__Page text__.
------------------------------------------------------------
The columns now sit centrally where the arch once was, framing the beautiful drawing room. “It has the highest ceilings, grandest detailing and largest windows, so it had to be the drawing room,” she says.
BEFORE: This is the other end of the drawing room as it looked when the building was a hospital, complete with curtained exam cubicles.
AFTER: The radiator seen in the previous picture was removed and the floor-to-ceiling window restored to its former glory. The Ionic columns contrast nicely with the soft gray walls.
“The columns are made from a specialist plaster called scagliola, which is very hard and can be made in any color to replicate any stone,” Maiorino says. “The only way you can tell it’s not marble is that it doesn’t feel cold. Its advantages are that it’s lighter than marble — we would have had to reinforce the floors if we’d used the real thing — and it’s cheaper.”
BEFORE: It’s hard to imagine how this medical space, in another “before” shot, could become the ground-floor dining room, shown in the next picture. A projection housing the chimney is just visible on the far wall; in the restored room, the alcove to its left has been partially filled in. “We used this space to run pipes and services up and down the house,” Maiorino says.
AFTER: Tall windows flood the dining room with light. The house sits on the end of the row in a central London square, and many rooms benefit from a double aspect.
BEFORE: Also on the ground floor, the exam cubicles seen here are now a light-filled reception room next to the dining room.
AFTER: The beautiful arched windows in the reception room are on the side of the building. “All the windows were replaced,” Maiorino says. “Some had been put in as recently as the 1960s and were wrong for the house. None of them were original, due to bomb damage.”
Special glass, made to look like the kind manufactured during the Victorian period, was used. “It’s not perfectly flat and has a slight distortion in it to look authentic,” Maiorino says. The chandelier is from a restorer and maker of period lighting.
The basement kitchen design was developed by the owners together with kitchen specialist Smallbone of Devizes.
“This is actually a prototype for what has become their Macassar collection,” Maiorino says. “It was inspired by the designs of architect Sir John Soane. The detailing, geometric shapes, and use of marble and mirrors are all references to his work.”
There is also a powder room on this floor.
BEFORE: This scruffy space became a snug, or den, which you can see after its transformation in the next photo.
------------------------------------------------------------
__Information shown__.
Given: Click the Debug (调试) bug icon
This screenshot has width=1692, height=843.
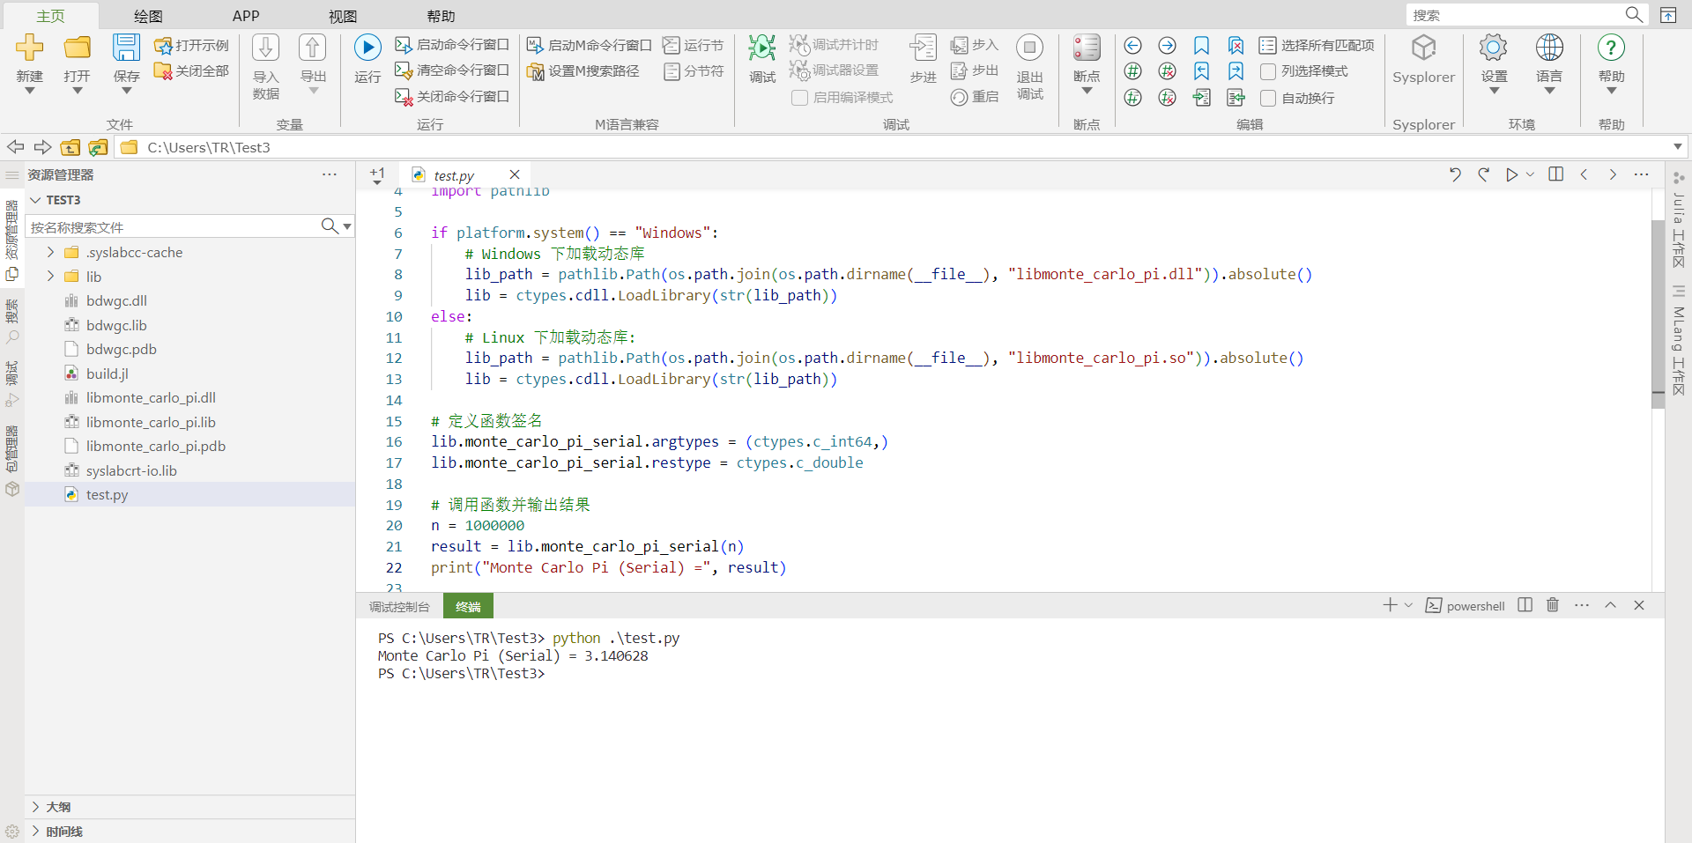Looking at the screenshot, I should click(761, 48).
------------------------------------------------------------
__Exercise objective__.
Update the text about the house restoration from "BEFORE: This is" to "soft gray walls.", replacing "radiator" with "heater".

__Solution for this problem__.
BEFORE: This is the other end of the drawing room as it looked when the building was a hospital, complete with curtained exam cubicles.
AFTER: The heater seen in the previous picture was removed and the floor-to-ceiling window restored to its former glory. The Ionic columns contrast nicely with the soft gray walls.